---------- The input
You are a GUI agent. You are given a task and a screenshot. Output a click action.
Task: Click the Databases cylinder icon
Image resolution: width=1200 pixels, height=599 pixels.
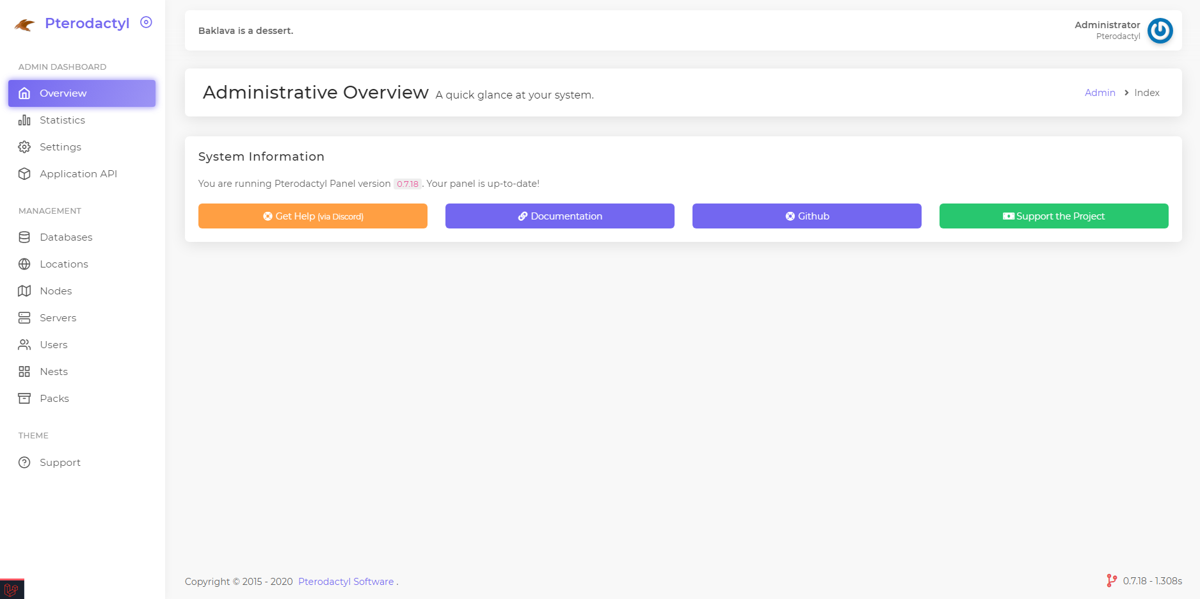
--------------------
---------- The input
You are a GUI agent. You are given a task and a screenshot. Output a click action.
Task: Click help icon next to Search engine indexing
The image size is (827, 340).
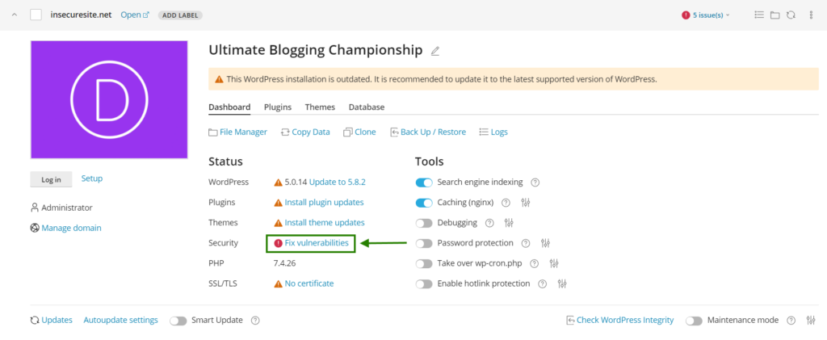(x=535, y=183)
--------------------
*Task instructions*: The listing above holds a line with "Task: Click the Databases cylinder icon" and a line with "Image resolution: width=1200". Print the stretch from the first through the second, exactly and alone.

*Reply*:
Task: Click the Databases cylinder icon
Image resolution: width=1200 pixels, height=599 pixels.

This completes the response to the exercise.